Our usual venue has been the private and wine themed Cork Room at one of our favorite local restaurants, bouchon; however, on this occasion, we sat outside up on an upper deck over looking the back secluded courtyard. The restaurant not only graced us with this regal like private deck, but assigned a dedicated server and their top somm to serve us and prepared a special prefix menu to pair with the wines. See photo.

I`m posting the notes for each flight separately.

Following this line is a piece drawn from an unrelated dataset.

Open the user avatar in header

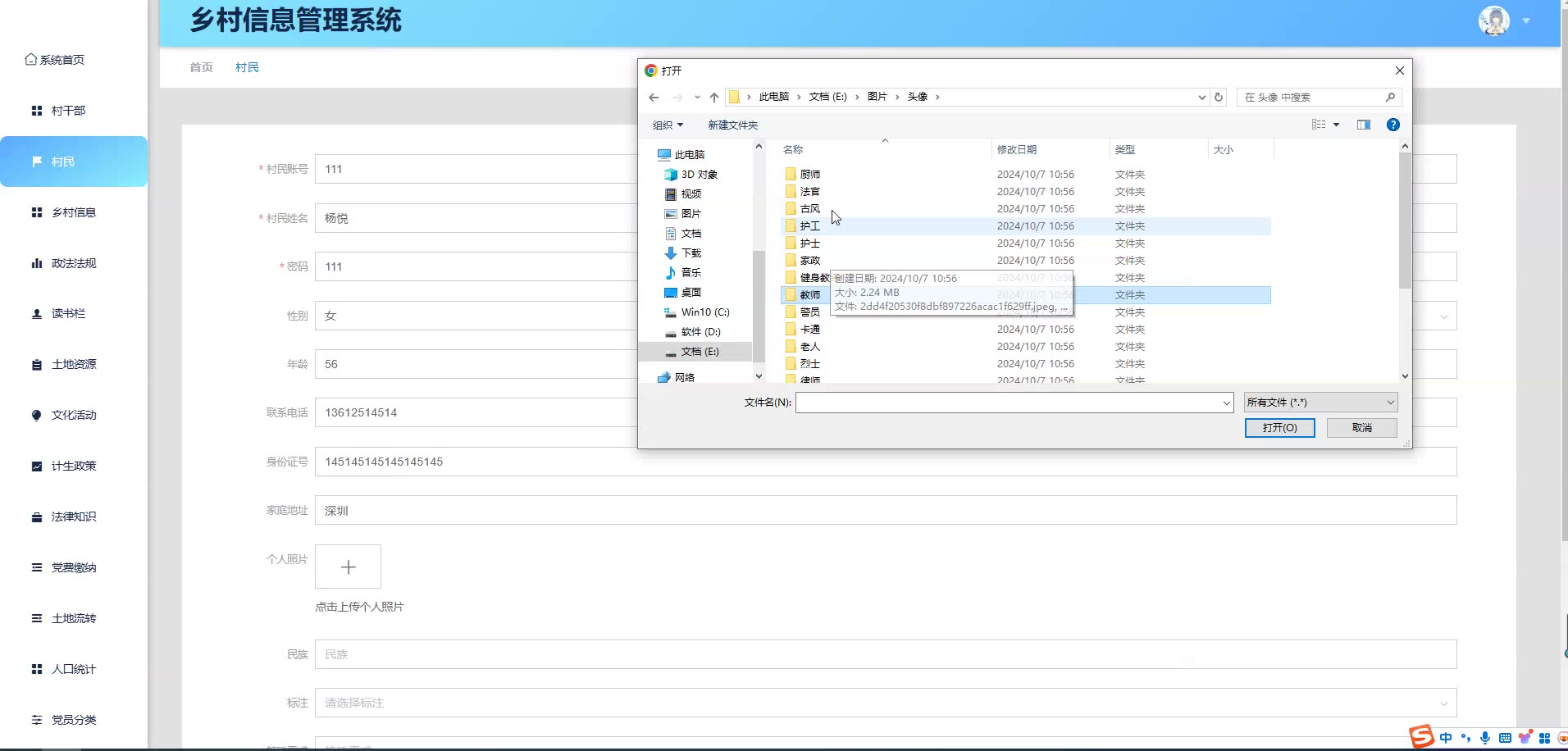pos(1493,20)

We started off with 4 champagnes: {Part 1}

1996 KRUG BRUT
1998 TAITTINGER COMTES de CHAMPAGNE BLANC de BLANC
2007 TAITTINGER COMTES de CHAMPAGNE BLANC de BLANC
2000 DOM PERIGNON P2 PLENITUDE BRUT

Next up. 2 whites before moving into the reds: {Part 2}

2004 FE TRIMBACH CLOS STE HUNE RIESLING ALSACE
2008 PIERRE-YVES-COLIN-MOREY CORTON CHARLEMAGNE GRAND CRU

Now 3 flights of reds: {1st flight Part 3, 2nd Part 4 and 3rd Part 5}

2004 DOMAINE LEROY VOSNE-ROMANEE
2002 DOMAINE MEO-CAMUZET RICHEBOURG GRAND CRU

2008 GAJA CONTEISA LANGHE- hailed by one wine critic that it will go down as one of the great all-time vintages for this wine made from Gaja’s plots in the Cerequio vineyard of La Morra; since a small portion of Barbera is included, it is not labeled as a Barolo; this came out of the gate very slow and about the first furlong, it gained some momentum and moved into contention with nice tobacco and leather accented plum, red and black raspberry and a touch of black currant; the super smooth mouthfeel added to the sensory pleasures and it finished on an upbeat with everything coming together.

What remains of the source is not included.